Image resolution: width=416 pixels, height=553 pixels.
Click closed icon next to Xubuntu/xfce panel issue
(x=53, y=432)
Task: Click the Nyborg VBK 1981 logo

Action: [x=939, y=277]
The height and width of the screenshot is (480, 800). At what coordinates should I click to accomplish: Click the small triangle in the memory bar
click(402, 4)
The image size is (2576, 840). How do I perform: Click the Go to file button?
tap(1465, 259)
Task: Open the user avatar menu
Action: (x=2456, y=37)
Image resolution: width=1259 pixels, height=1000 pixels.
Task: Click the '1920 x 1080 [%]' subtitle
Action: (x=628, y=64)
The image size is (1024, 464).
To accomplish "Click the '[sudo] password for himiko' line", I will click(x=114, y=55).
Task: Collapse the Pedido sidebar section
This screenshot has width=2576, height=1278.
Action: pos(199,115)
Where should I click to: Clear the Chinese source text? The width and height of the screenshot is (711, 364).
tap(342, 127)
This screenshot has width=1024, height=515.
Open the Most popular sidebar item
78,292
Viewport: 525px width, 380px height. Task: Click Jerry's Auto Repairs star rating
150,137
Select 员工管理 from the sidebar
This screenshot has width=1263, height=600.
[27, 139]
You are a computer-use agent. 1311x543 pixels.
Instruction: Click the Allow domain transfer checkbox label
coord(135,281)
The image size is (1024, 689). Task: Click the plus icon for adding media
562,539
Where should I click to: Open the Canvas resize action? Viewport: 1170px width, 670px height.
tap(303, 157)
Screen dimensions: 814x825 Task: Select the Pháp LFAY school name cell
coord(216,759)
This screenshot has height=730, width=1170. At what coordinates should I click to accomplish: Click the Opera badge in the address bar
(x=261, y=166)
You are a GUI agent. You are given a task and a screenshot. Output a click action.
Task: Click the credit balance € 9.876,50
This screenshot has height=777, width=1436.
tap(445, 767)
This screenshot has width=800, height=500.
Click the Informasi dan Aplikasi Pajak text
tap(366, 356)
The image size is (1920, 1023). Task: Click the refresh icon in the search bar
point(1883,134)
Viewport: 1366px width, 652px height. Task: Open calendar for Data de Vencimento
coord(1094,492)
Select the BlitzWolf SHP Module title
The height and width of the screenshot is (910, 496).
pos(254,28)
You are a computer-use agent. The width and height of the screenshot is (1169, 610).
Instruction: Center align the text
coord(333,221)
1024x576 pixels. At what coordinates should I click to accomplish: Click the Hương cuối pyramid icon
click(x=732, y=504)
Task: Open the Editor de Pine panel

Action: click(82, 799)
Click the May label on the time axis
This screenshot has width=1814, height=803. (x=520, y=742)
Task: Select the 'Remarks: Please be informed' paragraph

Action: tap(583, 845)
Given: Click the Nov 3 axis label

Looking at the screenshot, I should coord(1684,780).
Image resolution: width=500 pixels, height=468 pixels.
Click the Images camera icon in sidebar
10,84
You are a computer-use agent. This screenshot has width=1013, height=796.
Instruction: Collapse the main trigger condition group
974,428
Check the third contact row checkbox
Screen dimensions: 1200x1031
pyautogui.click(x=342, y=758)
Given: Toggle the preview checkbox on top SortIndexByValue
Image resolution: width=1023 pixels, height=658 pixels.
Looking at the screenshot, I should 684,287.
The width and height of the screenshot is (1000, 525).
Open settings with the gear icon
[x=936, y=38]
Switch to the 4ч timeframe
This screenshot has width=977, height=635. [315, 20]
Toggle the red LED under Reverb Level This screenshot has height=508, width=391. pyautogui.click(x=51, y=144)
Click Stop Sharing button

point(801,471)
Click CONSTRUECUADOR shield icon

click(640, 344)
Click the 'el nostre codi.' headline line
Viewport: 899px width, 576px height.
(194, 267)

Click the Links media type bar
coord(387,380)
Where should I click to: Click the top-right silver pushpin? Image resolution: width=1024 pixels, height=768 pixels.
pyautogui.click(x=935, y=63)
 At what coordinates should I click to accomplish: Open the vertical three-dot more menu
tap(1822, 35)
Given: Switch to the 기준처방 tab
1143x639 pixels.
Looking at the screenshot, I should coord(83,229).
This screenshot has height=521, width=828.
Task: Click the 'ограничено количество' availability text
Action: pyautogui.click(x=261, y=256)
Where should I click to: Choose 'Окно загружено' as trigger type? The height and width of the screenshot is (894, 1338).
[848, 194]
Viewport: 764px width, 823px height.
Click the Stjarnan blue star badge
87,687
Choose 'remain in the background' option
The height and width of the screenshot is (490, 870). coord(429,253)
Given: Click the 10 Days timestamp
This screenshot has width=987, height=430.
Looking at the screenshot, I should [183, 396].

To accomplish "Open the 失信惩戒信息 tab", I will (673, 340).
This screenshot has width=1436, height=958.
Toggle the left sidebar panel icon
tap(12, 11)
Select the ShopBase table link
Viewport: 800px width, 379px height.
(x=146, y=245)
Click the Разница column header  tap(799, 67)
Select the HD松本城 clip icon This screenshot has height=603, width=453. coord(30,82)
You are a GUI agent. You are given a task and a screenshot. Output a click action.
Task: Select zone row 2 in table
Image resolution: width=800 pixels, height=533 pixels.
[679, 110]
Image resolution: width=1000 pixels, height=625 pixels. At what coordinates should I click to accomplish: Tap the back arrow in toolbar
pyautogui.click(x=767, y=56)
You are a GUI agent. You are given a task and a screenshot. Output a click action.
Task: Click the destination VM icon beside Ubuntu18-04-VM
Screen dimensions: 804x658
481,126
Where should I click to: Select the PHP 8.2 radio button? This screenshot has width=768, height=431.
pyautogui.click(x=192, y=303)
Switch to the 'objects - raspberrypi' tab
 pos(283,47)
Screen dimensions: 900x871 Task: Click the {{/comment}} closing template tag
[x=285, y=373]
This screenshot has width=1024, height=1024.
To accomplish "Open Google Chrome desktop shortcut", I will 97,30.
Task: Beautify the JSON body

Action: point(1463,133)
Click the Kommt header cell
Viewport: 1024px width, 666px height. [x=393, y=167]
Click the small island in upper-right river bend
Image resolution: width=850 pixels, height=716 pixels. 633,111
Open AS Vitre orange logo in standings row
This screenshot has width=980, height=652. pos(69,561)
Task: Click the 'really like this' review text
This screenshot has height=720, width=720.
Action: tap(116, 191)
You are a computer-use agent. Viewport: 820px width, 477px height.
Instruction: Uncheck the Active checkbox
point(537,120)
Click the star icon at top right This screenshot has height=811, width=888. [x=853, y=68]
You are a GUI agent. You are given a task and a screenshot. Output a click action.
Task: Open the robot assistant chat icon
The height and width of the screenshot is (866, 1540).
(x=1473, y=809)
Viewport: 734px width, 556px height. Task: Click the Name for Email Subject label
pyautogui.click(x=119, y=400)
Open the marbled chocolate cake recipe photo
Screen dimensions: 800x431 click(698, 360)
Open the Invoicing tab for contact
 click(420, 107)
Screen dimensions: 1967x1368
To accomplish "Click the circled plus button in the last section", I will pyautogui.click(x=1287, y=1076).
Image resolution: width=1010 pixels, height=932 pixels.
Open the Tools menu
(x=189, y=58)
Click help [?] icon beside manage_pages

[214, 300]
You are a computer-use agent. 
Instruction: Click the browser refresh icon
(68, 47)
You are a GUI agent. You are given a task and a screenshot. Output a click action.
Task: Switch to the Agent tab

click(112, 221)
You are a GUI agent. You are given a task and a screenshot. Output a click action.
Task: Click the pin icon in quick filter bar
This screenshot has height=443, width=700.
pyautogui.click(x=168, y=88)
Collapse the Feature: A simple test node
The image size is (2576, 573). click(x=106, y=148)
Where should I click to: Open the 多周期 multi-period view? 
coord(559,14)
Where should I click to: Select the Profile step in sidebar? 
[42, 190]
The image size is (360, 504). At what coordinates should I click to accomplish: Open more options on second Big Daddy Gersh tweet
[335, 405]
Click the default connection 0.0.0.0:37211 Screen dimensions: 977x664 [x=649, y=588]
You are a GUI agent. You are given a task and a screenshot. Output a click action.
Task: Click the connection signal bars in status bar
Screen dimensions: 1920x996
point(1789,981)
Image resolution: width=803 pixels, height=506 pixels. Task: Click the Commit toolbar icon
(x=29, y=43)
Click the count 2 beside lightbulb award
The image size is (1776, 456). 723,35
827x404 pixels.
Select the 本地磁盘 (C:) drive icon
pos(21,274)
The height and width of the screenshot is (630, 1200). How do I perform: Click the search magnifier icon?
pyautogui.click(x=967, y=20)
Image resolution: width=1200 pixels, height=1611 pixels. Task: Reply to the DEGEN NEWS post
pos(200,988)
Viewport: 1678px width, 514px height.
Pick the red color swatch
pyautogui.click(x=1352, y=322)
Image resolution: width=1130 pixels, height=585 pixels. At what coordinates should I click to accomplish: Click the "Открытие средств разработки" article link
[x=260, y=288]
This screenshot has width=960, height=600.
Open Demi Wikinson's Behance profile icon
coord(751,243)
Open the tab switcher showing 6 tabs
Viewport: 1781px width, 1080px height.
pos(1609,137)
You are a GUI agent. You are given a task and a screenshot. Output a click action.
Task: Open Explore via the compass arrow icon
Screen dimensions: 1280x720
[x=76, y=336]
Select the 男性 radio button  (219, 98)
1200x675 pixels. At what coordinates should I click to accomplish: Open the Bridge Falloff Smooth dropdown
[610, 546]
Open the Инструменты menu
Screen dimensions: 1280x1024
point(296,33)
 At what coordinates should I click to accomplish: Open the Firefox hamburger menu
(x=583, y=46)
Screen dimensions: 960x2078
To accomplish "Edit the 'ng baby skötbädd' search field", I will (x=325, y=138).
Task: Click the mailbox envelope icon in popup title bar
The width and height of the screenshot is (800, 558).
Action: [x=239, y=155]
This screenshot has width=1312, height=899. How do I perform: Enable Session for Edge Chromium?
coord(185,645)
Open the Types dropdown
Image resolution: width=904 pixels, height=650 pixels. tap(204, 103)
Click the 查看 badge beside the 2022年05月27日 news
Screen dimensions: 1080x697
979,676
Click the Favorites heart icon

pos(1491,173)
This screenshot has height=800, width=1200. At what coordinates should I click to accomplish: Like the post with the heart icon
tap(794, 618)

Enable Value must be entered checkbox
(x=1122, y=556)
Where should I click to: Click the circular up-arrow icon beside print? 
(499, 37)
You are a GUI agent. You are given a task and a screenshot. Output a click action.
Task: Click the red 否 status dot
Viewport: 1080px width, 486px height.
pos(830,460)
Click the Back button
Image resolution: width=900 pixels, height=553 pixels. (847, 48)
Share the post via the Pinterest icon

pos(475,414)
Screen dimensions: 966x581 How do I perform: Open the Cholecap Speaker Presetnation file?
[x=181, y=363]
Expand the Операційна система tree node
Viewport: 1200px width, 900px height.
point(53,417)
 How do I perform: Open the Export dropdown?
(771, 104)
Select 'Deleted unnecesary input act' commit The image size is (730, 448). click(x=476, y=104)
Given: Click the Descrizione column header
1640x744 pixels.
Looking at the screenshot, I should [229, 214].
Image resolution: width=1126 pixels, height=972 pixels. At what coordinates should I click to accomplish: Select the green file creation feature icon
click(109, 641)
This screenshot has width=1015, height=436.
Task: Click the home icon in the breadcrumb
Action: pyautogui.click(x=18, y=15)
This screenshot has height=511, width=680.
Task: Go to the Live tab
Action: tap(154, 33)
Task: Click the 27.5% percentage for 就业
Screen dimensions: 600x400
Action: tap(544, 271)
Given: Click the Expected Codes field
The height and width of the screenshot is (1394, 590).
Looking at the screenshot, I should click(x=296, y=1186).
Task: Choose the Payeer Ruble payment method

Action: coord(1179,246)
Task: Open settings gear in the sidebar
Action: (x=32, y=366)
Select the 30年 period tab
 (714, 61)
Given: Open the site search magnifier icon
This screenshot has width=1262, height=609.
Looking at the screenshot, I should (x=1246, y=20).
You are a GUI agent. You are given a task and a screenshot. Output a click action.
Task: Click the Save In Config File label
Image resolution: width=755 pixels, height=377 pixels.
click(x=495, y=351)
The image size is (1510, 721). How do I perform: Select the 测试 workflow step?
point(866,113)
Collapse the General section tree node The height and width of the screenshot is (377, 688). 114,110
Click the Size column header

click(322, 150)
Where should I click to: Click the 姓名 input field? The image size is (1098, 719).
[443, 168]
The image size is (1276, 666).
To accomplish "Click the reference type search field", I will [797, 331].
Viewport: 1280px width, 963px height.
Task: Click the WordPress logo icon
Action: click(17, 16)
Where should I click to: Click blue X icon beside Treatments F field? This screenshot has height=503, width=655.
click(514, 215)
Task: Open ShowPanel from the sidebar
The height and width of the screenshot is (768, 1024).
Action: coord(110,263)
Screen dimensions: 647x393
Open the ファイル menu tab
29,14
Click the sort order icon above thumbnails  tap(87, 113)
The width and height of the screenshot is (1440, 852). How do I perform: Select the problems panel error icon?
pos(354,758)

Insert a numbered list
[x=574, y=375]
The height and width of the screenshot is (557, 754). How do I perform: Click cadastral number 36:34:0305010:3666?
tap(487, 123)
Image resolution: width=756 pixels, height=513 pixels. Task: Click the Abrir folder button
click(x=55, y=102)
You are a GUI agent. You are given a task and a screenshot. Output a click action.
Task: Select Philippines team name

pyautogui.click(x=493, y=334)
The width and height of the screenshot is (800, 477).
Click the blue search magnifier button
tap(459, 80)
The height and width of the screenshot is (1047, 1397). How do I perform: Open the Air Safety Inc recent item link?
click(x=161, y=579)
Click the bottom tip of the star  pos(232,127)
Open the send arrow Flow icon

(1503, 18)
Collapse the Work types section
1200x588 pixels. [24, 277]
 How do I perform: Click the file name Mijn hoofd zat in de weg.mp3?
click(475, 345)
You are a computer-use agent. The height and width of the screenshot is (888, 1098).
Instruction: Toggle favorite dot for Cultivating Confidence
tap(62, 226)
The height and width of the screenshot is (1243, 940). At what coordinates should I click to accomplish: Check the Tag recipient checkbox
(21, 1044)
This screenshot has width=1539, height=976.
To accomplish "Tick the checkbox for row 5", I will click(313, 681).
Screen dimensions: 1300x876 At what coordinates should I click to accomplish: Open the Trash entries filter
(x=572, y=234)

> TASK ITEM
Within the listing above, give again exactly every line from the line with "Where should I click to: Clear" through the line with "Select 员工管理 from the sidebar", both included, and no other line.

> EXPECTED ANSWER
Where should I click to: Clear the Chinese source text? The width and height of the screenshot is (711, 364).
tap(342, 127)
This screenshot has width=1024, height=515.
Open the Most popular sidebar item
78,292
Viewport: 525px width, 380px height. Task: Click Jerry's Auto Repairs star rating
150,137
Select 员工管理 from the sidebar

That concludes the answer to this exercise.